Artigo:
--
O uso de drogas entre os brasileiros é cada vez mais alarmante e tem
sido causa direta da violência no nosso país. Na tentativa de deter o alto
consumo de substâncias psicoativas o poder público apresenta diversas
iniciativas voltadas para o atendimento ao dependente químico. A última
proposta foi lançada no mês de maio no Estado de São Paulo: o Cartão Recomeço.
O benefício consiste em um crédito financeiro destinado mensalmente para a
recuperação do dependente de drogas, contudo diversos questionamentos têm
surgido acerca da eficácia do programa.
Na entrevista a seguir a advogada e especialista com experiência de mais
de três décadas em Tratamento de Dependentes de Substâncias Psicoativas e
Delinqüência Juvenil, Dra. Conceição Cinti, faz uma análise aprofundada da
iniciativa, apresentando os principais entraves detectados e oferecendo
sugestões para que o programa alcance os objetivos almejados.
Lançado recentemente, o programa Cartão Recomeço visa oferecer um
crédito financeiro para dependentes químicos que voluntariamente busquem se
recuperar da dependência química. Considerando a vasta experiência que a
senhora tem na recuperação de dependentes de drogas quais os principais méritos
e as principais falhas observadas no programa?
--
O que fazer:
1. Segundo o artigo, em que estado foi lançado o Cartão Recomeço?
2. Diga se cada afirmação concorda com o artigo e cite as palavras dele que decidem: (a) o Cartão Recomeço foi lançado no mês de maio; (b) o crédito do programa é concedido uma vez por ano; (c) a Dra. Conceição Cinti tem mais de três décadas de experiência.
O material a seguir não tem relação com o artigo.

Material listado:
--
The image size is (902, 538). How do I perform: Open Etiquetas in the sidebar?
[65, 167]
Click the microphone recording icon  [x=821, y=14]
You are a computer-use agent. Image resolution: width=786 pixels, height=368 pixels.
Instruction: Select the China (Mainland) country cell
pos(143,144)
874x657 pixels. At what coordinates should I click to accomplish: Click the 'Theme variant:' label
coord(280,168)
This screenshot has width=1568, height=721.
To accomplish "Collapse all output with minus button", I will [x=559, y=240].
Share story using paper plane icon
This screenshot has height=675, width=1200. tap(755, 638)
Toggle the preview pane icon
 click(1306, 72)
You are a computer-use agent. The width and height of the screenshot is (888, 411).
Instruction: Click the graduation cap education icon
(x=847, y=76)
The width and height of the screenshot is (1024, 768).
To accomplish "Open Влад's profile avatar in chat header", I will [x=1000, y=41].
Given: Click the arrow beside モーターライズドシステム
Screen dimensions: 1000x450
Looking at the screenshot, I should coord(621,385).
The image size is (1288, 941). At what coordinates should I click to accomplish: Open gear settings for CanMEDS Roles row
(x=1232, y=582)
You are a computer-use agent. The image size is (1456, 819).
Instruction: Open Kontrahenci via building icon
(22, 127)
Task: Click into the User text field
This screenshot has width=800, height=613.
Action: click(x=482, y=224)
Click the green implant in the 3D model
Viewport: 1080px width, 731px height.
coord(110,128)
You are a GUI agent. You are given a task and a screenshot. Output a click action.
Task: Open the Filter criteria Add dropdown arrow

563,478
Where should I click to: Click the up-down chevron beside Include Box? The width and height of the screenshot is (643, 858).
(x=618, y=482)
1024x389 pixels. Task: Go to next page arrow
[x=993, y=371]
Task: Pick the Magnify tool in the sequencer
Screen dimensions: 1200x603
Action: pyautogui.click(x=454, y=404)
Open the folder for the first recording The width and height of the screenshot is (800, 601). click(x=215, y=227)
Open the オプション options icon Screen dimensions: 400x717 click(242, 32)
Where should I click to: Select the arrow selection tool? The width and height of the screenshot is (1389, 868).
--
Respostas por tarefa:
1. No Estado de São Paulo.

2.
(a) Sim: "A última proposta foi lançada no mês de maio no Estado de São Paulo".
(b) Não: "um crédito financeiro destinado mensalmente".
(c) Sim: "com experiência de mais de três décadas".